Music Buzz (September/October 2004)

On True Love, Toots and the Maytals revisit their hit-strewn career with a little help from their friends • Sheldon Blackman’s 2000 album Remember Me is back — with a difference • Creole music lovers head to Dominica at the end of October • Are anglophone music fans ready for Chris Combette’s cool folk-jazz-reggae fusion? • Plus Gregory Isaacs, Sabbattical Ahdah, Jah Mason, and Luciano in our Rhythm Roundup

  • Rhythm Roundup
  • La Danse de Flore
  • Belle musique
  • Remember Me Reloaded
  • Feel the love

Feel the love

True Love Toots and the Maytals (V2/BMG, B0001GNDN4)

The phrase “celebrity guest” usually fills a music fan with dread, but in the case of True Love, what could have come off as a sad gimmick ends up working superbly, thanks to some smart musical pairings and tight rein-holding by Toots and the Maytals themselves. On True Love, Frederick “Toots” Hibbert and his cohorts team up with artists representing a range of popular music genres to re-interpret 14 of the band’s own reggae-soul hits, plus one original by Willie Nelson, who, along with Bonnie Raitt, carries the torch for the country music set. Nelson’s track, Still Is Still Moving to Me, is the album’s most surprising collaboration: Toots’s round, melodious voice and Nelson’s reedy, syncopated delivery are poles apart, but they play well off one another.

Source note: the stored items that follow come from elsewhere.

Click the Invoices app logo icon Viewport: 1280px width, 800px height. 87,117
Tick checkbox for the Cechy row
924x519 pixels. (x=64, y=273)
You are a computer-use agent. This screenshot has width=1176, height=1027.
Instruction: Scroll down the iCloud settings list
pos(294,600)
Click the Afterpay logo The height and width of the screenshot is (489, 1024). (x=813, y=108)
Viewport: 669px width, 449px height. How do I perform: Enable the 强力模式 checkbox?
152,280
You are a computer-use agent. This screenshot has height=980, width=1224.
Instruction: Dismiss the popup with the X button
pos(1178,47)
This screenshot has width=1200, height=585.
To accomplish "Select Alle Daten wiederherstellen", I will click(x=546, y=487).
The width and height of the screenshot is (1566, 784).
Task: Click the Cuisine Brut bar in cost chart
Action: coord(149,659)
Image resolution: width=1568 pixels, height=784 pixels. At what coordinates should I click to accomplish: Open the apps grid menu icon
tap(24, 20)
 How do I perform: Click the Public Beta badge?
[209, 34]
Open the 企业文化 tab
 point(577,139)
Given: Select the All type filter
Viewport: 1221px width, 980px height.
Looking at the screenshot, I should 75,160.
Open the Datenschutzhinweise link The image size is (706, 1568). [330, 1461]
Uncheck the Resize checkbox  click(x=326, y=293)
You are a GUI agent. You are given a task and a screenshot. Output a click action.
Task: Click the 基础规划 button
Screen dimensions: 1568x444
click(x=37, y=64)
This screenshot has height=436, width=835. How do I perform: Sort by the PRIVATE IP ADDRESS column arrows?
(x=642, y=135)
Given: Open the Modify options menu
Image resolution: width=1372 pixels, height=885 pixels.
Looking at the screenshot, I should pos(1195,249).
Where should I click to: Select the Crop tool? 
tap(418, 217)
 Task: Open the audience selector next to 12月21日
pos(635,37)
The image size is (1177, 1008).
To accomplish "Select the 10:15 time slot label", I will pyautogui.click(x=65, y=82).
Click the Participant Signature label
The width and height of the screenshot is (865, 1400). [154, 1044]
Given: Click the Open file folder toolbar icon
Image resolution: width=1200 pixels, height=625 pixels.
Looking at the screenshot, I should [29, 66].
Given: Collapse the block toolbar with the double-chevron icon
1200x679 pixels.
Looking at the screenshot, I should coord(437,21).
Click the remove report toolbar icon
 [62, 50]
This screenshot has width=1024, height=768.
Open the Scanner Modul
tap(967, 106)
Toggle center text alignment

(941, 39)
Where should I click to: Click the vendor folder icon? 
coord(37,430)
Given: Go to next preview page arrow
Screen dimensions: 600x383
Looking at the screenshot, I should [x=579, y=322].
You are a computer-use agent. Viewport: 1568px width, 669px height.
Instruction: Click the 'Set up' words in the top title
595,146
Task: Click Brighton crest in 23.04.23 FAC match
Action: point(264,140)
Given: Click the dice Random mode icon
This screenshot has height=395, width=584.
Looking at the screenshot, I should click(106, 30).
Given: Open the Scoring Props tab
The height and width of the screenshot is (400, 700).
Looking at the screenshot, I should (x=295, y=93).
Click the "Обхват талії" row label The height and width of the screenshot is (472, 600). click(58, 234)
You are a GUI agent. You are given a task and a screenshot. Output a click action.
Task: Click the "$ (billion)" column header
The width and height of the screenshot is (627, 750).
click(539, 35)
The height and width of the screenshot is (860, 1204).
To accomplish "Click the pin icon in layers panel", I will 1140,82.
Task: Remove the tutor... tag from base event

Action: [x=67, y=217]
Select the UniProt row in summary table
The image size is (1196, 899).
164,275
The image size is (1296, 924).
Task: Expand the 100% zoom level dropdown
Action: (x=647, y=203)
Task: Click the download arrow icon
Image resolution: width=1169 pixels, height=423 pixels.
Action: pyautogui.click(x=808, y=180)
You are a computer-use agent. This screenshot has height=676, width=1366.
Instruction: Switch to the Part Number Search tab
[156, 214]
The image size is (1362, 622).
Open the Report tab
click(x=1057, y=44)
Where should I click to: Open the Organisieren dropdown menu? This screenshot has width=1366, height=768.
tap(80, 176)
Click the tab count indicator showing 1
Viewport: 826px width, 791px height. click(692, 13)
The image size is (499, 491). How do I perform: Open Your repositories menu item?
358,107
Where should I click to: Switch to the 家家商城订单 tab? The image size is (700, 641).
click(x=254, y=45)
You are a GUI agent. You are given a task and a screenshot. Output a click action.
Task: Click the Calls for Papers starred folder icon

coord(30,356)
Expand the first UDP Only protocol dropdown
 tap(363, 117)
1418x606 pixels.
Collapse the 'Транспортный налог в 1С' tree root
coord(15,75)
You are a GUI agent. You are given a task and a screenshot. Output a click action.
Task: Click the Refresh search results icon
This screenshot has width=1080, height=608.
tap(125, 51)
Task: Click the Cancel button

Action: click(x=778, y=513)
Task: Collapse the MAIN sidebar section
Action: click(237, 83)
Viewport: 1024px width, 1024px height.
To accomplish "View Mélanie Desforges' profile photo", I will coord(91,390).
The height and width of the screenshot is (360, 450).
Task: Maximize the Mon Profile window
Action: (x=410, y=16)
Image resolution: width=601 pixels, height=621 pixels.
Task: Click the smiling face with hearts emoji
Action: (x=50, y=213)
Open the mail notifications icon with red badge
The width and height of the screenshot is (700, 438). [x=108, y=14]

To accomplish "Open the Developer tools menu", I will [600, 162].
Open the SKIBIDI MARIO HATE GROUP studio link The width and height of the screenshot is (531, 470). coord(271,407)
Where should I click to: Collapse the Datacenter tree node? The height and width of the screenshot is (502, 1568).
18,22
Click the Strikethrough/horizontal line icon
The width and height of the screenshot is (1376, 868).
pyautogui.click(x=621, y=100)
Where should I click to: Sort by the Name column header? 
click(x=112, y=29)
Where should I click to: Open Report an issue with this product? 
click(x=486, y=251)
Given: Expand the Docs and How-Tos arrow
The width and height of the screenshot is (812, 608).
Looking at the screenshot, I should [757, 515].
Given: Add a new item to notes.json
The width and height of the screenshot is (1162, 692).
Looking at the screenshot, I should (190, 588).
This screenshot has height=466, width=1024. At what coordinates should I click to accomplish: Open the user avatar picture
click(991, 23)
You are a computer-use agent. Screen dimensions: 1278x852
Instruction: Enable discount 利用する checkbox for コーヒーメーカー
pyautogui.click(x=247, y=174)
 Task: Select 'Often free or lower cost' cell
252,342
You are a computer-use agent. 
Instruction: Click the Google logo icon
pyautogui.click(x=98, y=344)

The other pairings mostly work with ease, testimony to the rich blend of styles the Maytals have drawn upon. Ryan Adams is perfectly at home duelling with Toots on the easy-rocking Time Tough, and Phish’s Trey Anastasio is understated on the mento-flavoured Sweet and Dandy, one of two Maytals songs from the soundtrack for Jamaican cult film The Harder they Come — the other is Pressure Drop, interpreted here with the help of Eric Clapton. Representing rock-and-roll’s various other permutations are Keith Richards of the Rolling Stones, No Doubt’s Gwen Stefani, and Jeff Beck, who brings his famous guitar riffs to Toots’s jailbird chronicle 54-46 (That’s My Number). In the Jamaican music corner, Shaggy and Rahzel take on the popular Bam Bam, while Toots joins Ken Boothe and Marcia Griffiths for Reggae Got Soul, Bunny Wailer for Take a Trip, and Terry Hall, U-Roy, and the Skatalites for Never Grow Old. Funkmaster Bootsy Collins and progressive rappers The Roots join the party on the album’s craziest track, Funky Kingston.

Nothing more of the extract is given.